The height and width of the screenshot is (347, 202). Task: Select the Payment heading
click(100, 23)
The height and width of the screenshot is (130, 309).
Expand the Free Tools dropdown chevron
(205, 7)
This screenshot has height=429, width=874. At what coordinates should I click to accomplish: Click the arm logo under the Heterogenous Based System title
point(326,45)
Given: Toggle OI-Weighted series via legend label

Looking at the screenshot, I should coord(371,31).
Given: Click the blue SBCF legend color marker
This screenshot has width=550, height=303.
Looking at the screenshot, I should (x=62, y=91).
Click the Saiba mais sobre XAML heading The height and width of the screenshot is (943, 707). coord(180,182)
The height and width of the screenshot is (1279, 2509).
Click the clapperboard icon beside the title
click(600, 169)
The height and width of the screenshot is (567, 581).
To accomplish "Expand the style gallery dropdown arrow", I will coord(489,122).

━━━━

__Required task__. Convert the entries above into a two-column CSV with the headers instruction and response. Give each entry one row: its text goes in one quoted field and its answer in the other, with line breaks replaced by spaces.

__Answer to this exercise__.
instruction,response
"The height and width of the screenshot is (347, 202). Task: Select the Payment heading","click(100, 23)"
"The height and width of the screenshot is (130, 309). Expand the Free Tools dropdown chevron","(205, 7)"
"This screenshot has height=429, width=874. At what coordinates should I click to accomplish: Click the arm logo under the Heterogenous Based System title","point(326,45)"
"Given: Toggle OI-Weighted series via legend label","Looking at the screenshot, I should coord(371,31)."
"Given: Click the blue SBCF legend color marker This screenshot has width=550, height=303.","Looking at the screenshot, I should (x=62, y=91)."
"Click the Saiba mais sobre XAML heading The height and width of the screenshot is (943, 707).","coord(180,182)"
"The height and width of the screenshot is (1279, 2509). Click the clapperboard icon beside the title","click(600, 169)"
"The height and width of the screenshot is (567, 581). To accomplish ""Expand the style gallery dropdown arrow"",","I will coord(489,122)."